We must reject proposed legislation LD 219, and prioritize and protect some of our most vulnerable citizens and the essential services that save lives.
LD 219 threatens to limit access to harm reduction services — a range of public health efforts focused on prevention, risk reduction and health promotion — by requiring syringe service programs (SSPs) to adopt one-to-one policies: only one syringe distributed for every syringe returned. Currently, programs in Maine operate as one-to-one-plus: individuals are able to receive up to 100 new syringes regardless of the amount returned. Maine’s 2023 SSPs report names one-to-one-plus programs as better serving SSP enrollees, also noting that over 500,000 more syringes were distributed than collected.
Public health is at the center of the argument for providing people who inject drugs (PWID) with ample safe-use supplies. The Maine Opioid Response 2023-2025 Strategic Action Plan specifically calls for increased access to harm reduction services, including SSPs.

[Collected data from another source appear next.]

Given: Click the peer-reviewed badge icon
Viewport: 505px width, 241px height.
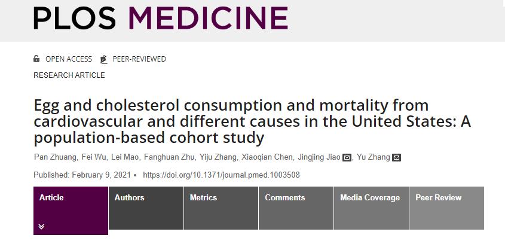Looking at the screenshot, I should (x=104, y=59).
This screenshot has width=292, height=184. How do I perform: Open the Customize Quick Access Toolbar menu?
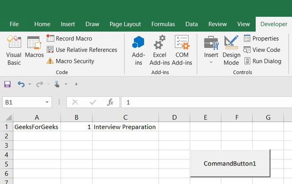pos(76,84)
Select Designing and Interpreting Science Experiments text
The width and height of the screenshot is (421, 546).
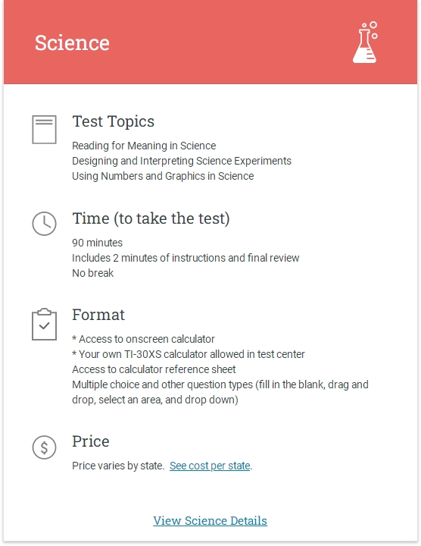pyautogui.click(x=182, y=161)
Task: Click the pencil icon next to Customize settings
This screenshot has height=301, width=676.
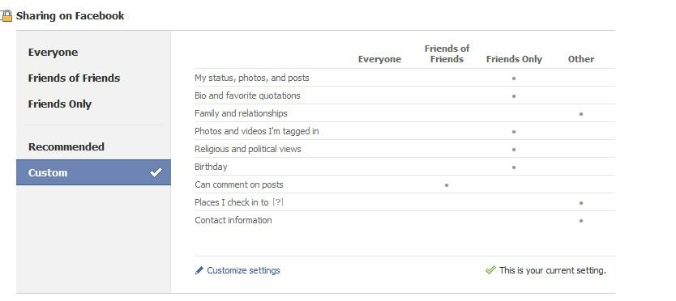Action: click(199, 270)
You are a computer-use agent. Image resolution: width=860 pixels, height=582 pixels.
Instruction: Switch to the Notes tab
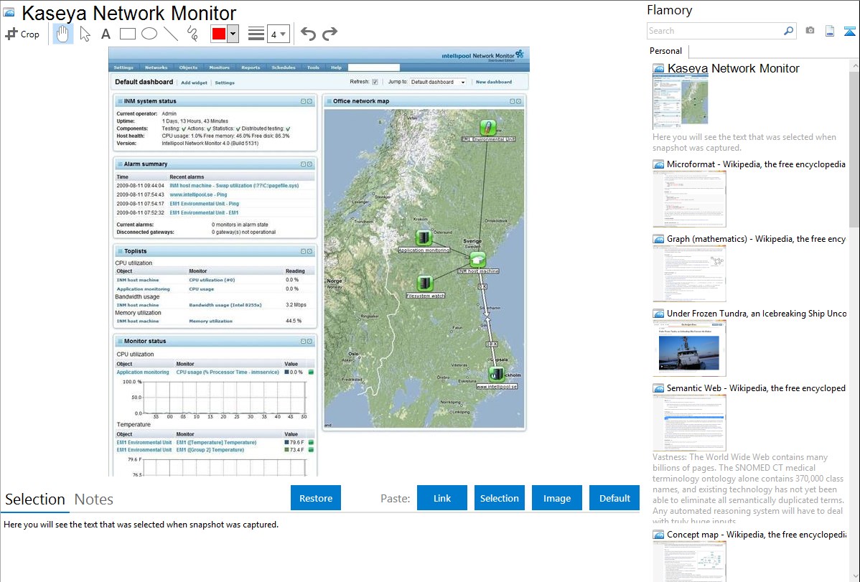93,499
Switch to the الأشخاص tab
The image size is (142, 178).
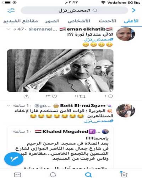[x=79, y=21]
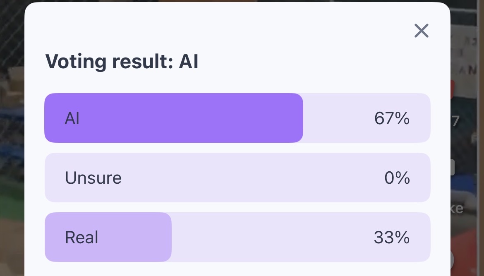Click the "AI" label inside the top bar
484x276 pixels.
72,118
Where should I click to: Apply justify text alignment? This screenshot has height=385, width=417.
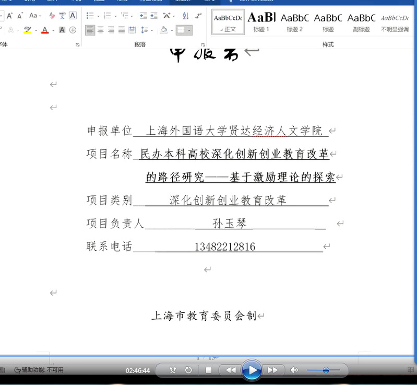[x=121, y=30]
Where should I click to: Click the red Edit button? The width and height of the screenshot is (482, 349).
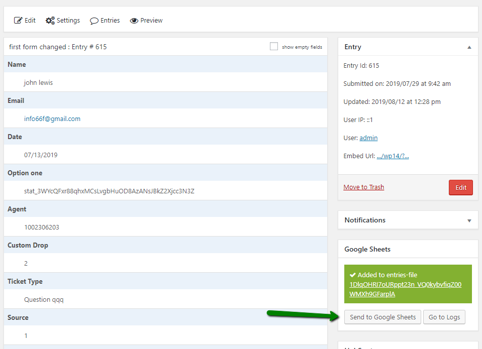[460, 187]
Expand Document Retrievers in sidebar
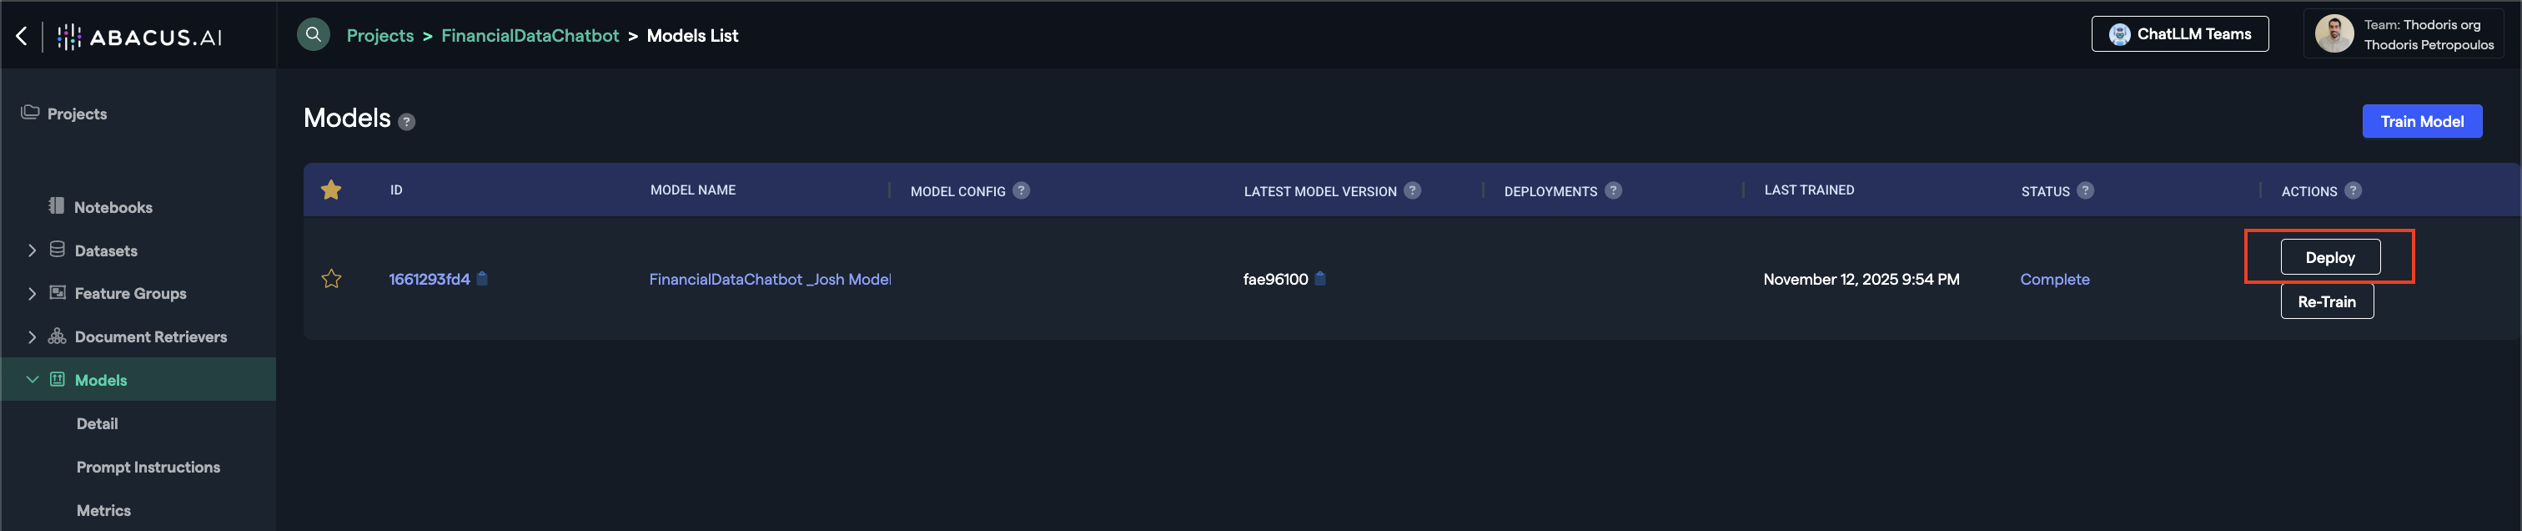The width and height of the screenshot is (2522, 531). click(32, 337)
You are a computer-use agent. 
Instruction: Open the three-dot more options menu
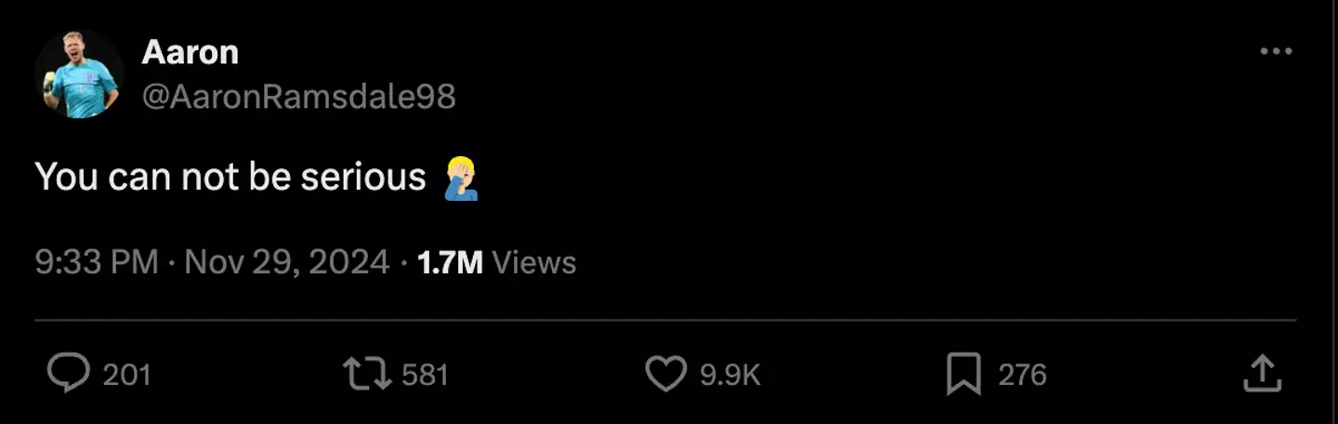point(1276,51)
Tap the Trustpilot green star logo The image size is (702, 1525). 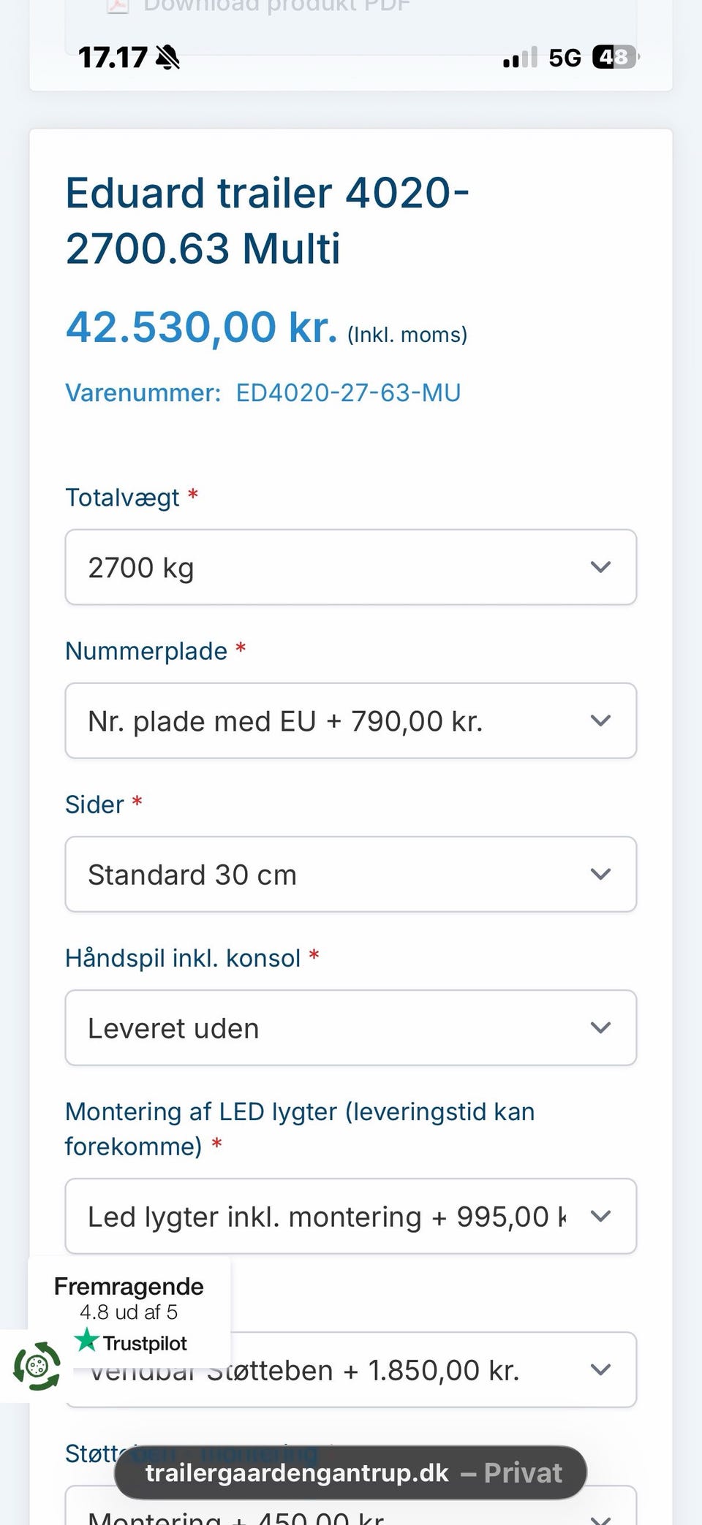click(x=87, y=1340)
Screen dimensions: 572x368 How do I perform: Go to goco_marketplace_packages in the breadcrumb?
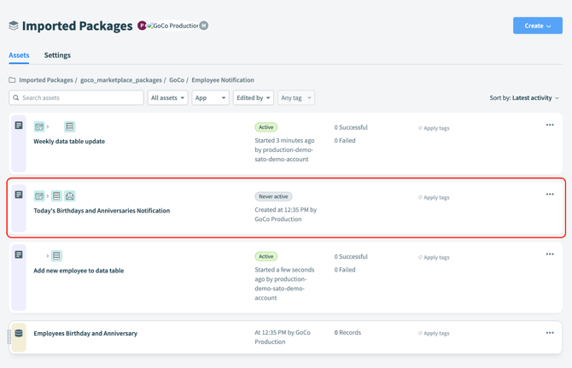(120, 80)
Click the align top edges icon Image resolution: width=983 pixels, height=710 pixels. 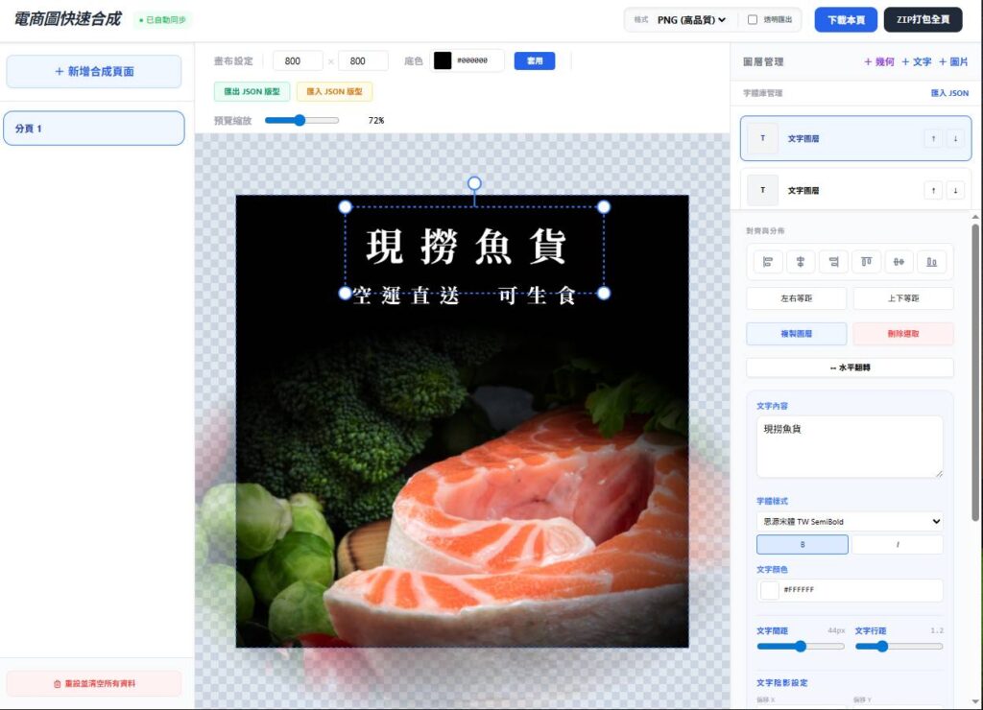(866, 262)
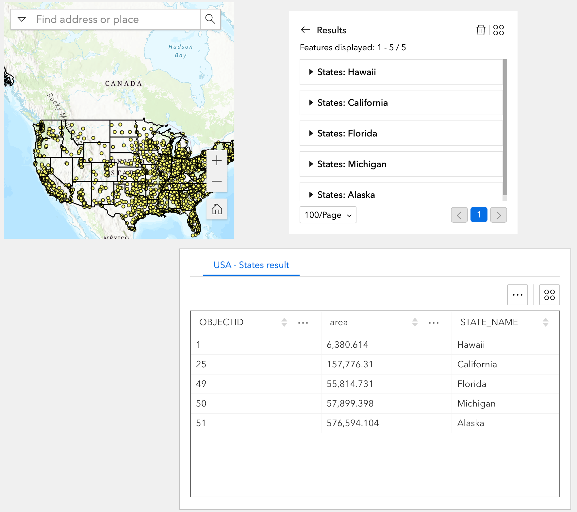
Task: Select page 1 button
Action: coord(479,215)
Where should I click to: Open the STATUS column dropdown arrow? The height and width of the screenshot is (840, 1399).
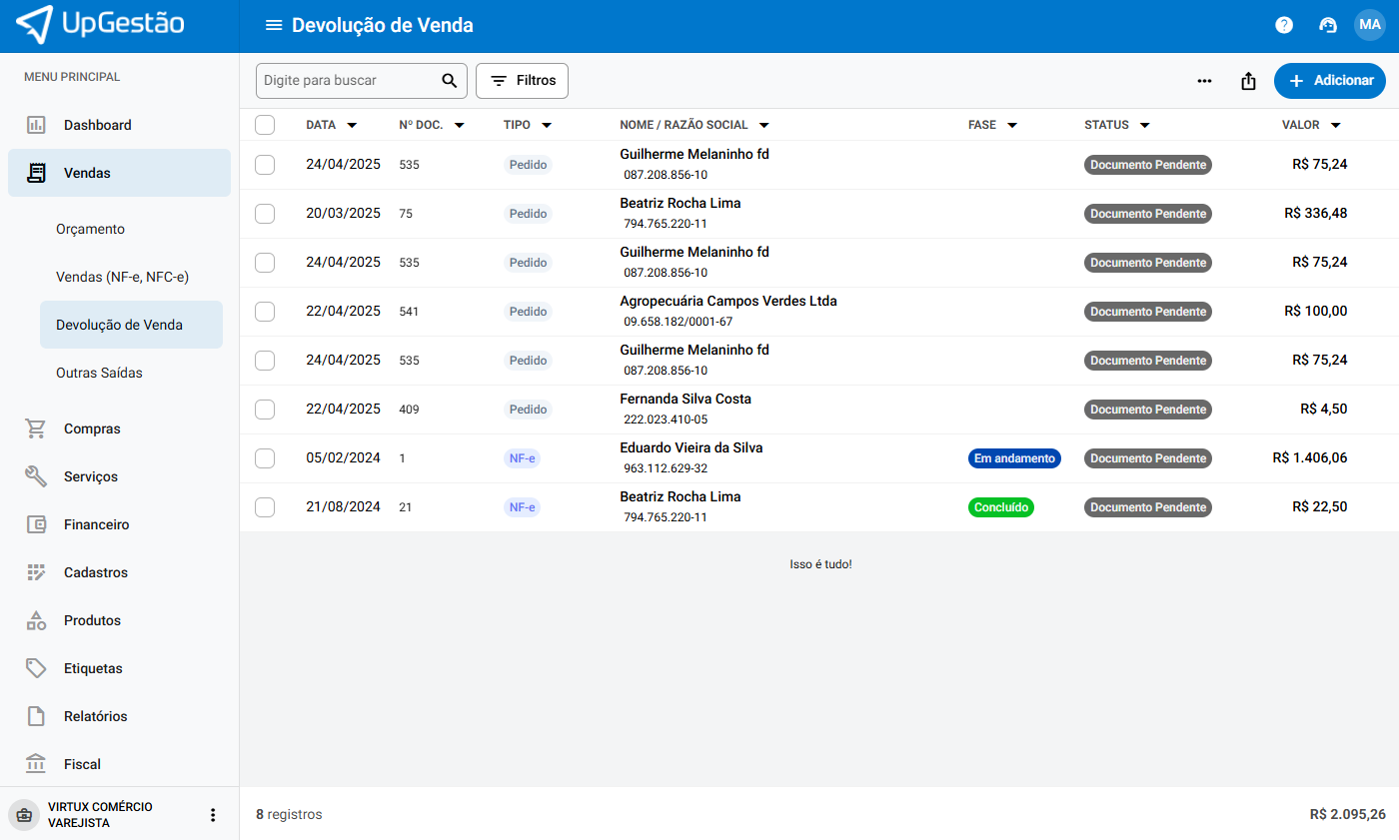pyautogui.click(x=1144, y=126)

The CDC reports that tens of thousands of drug-use-related viral hepatitis infections occur in the U.S. annually, and HIV diagnoses have recently increased. Penobscot County is currently experiencing an HIV outbreak that will only be worsened by limiting safe-use supplies. These trends emphasize the need for SSPs that are not operating under arbitrary limits. SSPs are cost-effective and reduce viral transmission, and also successfully connect enrollees to other health care and treatment.
The opioid crisis kills and sickens our community members by the masses. One-for-one-plus SSPs in Maine are indispensable in addressing the devastating harm of the opioid crisis.